La legge della sopravvivenza

Il mondo di State of Decay è un luogo costantemente insicuro, pieno di pericoli, in cui lo stealth e la calma sono le armi migliori per riuscire a uscirne vivi. Nel primo capitolo era impossibile pensare di armarsi e uccidere orde di zombie come in un normale Dead Rising, il rumore attirava più creature, costringendo il giocatore a esplorare le case e i magazzini con dovuta cautela, senza fretta, cercando di non farsi individuare. Anche andare in giro in auto, per quanto potesse essere più veloce, era un  pessimo metodo per farsi scoprire immediatamente dai nemici circostanti. In situazione critiche non si poteva fare altro che sparare, ma attenzione, cercando sempre di mirare alla testa. Le munizioni erano oro, una risorsa rara da trovare e costosissima da produrre, senza considerare il fatto che ogni arma possedeva proiettili di calibro diverso.

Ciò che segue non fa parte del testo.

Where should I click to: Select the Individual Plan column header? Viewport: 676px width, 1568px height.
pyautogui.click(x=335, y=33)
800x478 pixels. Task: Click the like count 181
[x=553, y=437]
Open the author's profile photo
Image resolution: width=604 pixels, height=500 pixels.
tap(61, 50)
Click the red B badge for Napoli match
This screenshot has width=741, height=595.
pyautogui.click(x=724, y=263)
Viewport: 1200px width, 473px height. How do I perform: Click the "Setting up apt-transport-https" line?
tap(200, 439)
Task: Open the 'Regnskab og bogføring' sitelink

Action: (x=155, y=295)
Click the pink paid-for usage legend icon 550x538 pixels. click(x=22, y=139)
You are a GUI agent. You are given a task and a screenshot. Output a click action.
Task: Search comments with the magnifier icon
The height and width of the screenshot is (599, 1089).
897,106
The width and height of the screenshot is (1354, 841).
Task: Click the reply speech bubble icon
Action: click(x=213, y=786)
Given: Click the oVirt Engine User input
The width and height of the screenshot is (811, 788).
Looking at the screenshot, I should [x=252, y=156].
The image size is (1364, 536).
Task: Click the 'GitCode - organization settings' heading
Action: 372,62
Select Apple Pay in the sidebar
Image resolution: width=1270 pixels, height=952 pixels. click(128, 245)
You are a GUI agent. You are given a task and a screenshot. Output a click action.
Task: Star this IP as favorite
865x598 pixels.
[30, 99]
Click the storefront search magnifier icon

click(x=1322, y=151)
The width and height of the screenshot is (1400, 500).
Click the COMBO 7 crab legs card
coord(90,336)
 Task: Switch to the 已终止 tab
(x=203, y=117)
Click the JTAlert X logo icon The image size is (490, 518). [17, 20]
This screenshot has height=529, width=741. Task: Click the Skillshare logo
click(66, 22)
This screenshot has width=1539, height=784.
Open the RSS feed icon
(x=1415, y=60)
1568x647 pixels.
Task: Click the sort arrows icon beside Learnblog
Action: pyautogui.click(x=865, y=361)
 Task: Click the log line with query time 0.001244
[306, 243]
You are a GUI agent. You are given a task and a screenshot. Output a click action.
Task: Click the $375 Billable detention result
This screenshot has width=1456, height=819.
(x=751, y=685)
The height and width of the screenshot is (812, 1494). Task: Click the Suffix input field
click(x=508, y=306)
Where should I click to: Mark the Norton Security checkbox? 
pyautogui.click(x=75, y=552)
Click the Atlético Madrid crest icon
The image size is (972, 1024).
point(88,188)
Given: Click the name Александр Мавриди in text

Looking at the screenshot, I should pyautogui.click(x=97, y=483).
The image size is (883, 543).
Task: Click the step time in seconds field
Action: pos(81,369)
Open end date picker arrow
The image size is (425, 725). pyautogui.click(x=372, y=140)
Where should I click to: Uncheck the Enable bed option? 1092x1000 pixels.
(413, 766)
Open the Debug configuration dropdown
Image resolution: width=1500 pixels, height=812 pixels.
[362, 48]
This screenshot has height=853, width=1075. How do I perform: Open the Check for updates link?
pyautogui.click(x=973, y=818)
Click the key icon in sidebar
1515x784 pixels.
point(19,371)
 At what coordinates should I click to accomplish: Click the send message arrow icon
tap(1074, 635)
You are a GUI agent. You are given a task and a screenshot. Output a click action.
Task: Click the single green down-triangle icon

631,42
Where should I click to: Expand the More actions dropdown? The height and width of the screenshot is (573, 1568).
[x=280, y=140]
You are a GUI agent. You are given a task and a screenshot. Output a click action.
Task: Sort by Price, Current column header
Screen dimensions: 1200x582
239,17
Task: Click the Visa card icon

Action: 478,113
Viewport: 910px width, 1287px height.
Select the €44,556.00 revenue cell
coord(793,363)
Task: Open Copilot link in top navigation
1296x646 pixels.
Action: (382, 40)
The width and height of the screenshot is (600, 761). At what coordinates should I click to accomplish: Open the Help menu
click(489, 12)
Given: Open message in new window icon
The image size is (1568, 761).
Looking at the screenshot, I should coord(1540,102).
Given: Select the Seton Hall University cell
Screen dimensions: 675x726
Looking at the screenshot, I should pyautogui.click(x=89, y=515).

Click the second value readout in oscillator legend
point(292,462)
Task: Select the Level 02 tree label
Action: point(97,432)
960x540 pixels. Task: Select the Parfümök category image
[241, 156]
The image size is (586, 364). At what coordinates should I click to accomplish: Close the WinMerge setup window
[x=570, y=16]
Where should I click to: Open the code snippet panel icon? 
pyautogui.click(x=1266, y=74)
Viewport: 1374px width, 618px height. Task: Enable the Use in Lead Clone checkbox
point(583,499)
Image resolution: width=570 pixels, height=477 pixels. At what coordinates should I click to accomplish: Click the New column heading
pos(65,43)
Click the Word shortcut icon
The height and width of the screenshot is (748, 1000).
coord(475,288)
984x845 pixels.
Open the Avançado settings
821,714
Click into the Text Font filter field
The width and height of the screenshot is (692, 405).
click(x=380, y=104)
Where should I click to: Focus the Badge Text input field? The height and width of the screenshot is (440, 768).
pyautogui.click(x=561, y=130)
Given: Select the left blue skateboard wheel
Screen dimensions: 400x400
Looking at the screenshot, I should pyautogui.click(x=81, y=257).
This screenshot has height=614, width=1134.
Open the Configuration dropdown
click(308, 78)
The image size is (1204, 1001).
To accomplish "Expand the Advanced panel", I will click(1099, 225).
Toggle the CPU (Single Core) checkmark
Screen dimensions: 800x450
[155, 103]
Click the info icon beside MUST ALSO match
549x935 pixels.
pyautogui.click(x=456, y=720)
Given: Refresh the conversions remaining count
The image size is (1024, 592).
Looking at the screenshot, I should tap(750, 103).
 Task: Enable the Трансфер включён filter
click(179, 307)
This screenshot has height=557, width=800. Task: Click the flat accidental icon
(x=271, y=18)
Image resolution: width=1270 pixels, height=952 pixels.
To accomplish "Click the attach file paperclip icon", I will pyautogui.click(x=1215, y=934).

SOD1Come in ogni apocalisse zombie, bisogna sempre cercare di aiutarsi gli uni con gli altri. Per questo motivo, Undead Labs decise di inserire anche altri gruppi di sopravvissuti con cui poter commerciare o collaborare. Peccato solo che, a differenza del classico The Walking Dead, non potevamo eliminarli per rubargli tutto ciò che avevano faticosamente raccolto.Una scelta morale che avrebbe pessato positivamente sull'economia di gioco, rendendolo più vario e profondo di quanto già lo fosse.

Una vera esperienza survival

State of Decay è stato un prodotto incredibile, soprattutto considerando il budget risicato di Undead Labs per poterlo sviluppare. Non avremmo mai creduto di trovarci davanti a un videogioco da meccaniche survival così profonde e ben curate; il coraggio di presentare un'esperienza free roaming con permadeath è ancora oggi uno dei più grandi meriti del team di Seattle. Di una cosa siamo sicuri: il primo State of Decay è riuscito dove altri survival hanno fallito, entrando di diritto nella storia come uno dei migliori survival game di sempre, per profondità, difficoltà e realismo. Il prossimo 22 maggio uscirà sul mercato il secondo capitolo, e noi non possiamo fare altro che sperare di ritrovare l'atmosfera e le caratteristiche hanno reso grande il primo episodio, il videogioco che ha cambiato i survival game, per sempre.